When it first opened in 1992, David Mamet’s Oleanna kicked up a tremendous fuss. He’d tackled themes of gender, power, and political correctness, and viewers and critics were evenly split on whether he’d done so brilliantly or boorishly. The issue was hot: Susan Faludi had published Backlash: The Undeclared War Against Women the year before, forcing a generation of young women out of their complacency. Michael Crichton’s novel Disclosure about a man who gets manipulated by his female boss (and the icky Michael Douglas movie that resulted) were just two years away from release. The discussion of male power and privilege, and how women could take their place in the world without becoming villains in turn, was blazing.
Into this inferno, Mamet dropped the story of a young student approaching her professor for help, and then eventually bringing him down with her allegations of abuse and impropriety. It’s a gutsy piece of work for Playhouse West, and the current production illustrates how some questions — both those raised by the text, and larger ones about the audience’s prejudices — still have not been answered satisfactorily.
Criticism that Oleanna is anti-woman is oversimplified. Mamet does address male privilege and the way a man can get lost in it. Even though we know some of Carol’s accusations are groundless because we’ve seen what they’re based on, we also see that John may be capable of much worse. Thus, much of what audience members take away is based on their own preconceptions, which is Mamet’s point.
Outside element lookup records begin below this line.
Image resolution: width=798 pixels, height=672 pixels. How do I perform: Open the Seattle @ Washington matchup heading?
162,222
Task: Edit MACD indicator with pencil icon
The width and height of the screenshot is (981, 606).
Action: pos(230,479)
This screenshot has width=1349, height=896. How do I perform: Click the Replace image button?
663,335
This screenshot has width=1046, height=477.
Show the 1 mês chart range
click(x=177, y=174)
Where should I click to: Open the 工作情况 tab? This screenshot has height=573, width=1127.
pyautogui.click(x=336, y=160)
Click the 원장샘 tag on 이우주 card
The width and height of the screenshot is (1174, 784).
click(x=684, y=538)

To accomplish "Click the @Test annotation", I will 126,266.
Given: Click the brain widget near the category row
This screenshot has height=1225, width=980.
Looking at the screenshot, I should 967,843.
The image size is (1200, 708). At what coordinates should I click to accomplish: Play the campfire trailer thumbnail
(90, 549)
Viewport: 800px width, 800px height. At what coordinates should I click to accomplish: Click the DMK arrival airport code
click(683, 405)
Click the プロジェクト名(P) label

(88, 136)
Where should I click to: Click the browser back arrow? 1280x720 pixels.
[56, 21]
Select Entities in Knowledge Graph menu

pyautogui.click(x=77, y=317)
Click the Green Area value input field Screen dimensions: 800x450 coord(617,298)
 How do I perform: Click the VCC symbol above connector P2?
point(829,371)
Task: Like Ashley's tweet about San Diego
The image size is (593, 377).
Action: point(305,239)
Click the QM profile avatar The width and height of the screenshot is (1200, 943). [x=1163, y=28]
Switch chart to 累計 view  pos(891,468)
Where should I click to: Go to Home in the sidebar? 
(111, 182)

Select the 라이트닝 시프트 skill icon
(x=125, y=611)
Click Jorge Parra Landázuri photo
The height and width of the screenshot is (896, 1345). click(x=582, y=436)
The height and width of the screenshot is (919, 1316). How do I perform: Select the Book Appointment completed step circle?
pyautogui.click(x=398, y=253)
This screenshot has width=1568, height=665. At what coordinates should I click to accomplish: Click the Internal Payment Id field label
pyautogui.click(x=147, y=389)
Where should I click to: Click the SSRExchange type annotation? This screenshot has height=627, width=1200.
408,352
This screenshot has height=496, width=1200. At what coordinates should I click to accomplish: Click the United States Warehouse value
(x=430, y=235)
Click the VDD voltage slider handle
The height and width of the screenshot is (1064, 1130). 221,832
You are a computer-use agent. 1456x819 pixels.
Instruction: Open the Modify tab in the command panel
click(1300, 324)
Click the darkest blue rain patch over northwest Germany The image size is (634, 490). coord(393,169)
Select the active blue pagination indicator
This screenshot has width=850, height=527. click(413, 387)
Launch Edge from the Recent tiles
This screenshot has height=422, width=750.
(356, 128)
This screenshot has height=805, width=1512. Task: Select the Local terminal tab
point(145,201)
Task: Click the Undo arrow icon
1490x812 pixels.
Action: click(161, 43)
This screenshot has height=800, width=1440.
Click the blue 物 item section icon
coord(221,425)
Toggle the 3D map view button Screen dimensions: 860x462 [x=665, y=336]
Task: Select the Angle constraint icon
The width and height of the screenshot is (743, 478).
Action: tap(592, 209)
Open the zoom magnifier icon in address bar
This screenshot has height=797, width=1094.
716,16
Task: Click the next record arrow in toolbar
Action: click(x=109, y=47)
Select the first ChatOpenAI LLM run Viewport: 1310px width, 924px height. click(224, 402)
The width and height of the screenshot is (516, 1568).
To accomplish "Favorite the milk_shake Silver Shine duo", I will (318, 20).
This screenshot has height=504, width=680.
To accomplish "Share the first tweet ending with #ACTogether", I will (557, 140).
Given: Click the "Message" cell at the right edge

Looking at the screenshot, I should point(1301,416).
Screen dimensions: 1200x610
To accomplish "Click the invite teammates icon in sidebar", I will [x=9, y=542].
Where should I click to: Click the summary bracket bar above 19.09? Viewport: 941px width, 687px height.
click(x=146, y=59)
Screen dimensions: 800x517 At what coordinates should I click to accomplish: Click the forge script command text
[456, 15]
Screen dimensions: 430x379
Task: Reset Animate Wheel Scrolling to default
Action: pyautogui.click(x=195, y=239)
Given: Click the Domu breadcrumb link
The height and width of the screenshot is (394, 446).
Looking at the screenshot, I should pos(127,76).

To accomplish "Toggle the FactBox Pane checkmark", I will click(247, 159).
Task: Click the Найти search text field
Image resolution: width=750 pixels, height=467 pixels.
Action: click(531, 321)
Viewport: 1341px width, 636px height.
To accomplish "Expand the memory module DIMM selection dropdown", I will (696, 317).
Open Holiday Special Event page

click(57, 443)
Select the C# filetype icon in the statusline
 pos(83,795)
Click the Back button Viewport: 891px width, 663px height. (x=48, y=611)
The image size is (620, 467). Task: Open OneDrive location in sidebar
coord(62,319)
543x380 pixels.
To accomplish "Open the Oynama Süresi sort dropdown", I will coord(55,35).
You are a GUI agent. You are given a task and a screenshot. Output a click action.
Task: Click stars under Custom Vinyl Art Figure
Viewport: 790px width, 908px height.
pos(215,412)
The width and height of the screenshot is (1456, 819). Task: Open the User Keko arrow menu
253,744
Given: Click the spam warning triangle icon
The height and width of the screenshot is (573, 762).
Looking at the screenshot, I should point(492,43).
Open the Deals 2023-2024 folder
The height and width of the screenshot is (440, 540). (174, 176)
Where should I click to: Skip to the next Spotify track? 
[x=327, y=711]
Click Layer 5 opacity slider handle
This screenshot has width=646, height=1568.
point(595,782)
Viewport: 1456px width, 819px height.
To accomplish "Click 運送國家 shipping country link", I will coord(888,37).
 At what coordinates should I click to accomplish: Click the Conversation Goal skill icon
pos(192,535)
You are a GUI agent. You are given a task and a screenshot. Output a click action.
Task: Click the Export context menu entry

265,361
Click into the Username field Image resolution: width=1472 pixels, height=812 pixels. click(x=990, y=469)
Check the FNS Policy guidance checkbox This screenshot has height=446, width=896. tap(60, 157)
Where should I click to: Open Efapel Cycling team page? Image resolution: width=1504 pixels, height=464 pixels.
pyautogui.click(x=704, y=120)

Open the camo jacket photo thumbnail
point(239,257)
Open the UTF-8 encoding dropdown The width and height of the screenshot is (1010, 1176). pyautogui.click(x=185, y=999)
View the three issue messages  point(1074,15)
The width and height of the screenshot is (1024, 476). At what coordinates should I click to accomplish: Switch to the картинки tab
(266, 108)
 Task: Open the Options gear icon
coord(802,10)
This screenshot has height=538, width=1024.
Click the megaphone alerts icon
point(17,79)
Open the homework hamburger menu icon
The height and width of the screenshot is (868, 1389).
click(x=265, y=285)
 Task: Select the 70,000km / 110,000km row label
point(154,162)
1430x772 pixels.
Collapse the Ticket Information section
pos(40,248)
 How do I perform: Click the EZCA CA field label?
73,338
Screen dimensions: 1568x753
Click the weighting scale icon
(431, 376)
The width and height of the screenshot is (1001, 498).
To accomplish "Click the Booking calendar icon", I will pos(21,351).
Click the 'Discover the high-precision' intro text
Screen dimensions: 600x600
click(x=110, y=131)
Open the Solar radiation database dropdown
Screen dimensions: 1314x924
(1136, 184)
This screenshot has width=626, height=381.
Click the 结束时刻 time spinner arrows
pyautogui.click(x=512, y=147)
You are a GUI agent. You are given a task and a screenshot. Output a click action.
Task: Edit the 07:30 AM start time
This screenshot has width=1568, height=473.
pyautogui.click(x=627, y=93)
He’s playing with audience members, forcing them to confront the lens through which they view not only the work but the world. What kind of angry Oleanna will make you has everything to do with what you bring to it. Who is the victim and who the villain? Have we gone too far in trying to legislate other people’s behavior? Are we moving away from creating the just society envisioned by generations of feminists? These are meaty questions, ones that director Lois Grandi’s production lays out in a welter of steadily building tension and perfectly paced overlapping dialogue.
This is some of the strongest work I’ve seen from Robert Hamm, who portrays John. Over the three short acts he moves seamlessly from jovial and expansive to small, stuttering, and clenched with rage, without overdoing it. It’s a broader range than he showed in Ariel or Endgame; Grandi uses him well, balancing him against Lisa Morrison’s time bomb of a Carol, who has some especially nice moments near the end where she starts to realize what exactly she’s done.
That said, Oleanna itself — not this admirably taut production — could have been more effective and more subtle. Mamet could have made Carol less of a stalking horse to cover his point about political correctness. Which isn’t surprising — Mamet writes women clumsily. How can a woman who doesn’t know what the words “paradigm,” “indictment,” or “predilection” mean suddenly break out constructions like “my charges are not trivial. You see that in the haste with which they were accepted”? Scholars talk about the “gaps” or “lacunae” with which Mamet likes to challenge his audience, unexplained leaps such as the one from the inarticulate Carol of the first act to the surgically precise one of the third. Others suggest that Carol is brighter than she first appears, and is setting John up. A third possibility is that she’s not speaking her own words but parroting the mysterious “group” she starts referencing in the second act. But it’s also completely possible that Mamet just doesn’t write women who sound real. At least at Playhouse West the questions — and impact — are.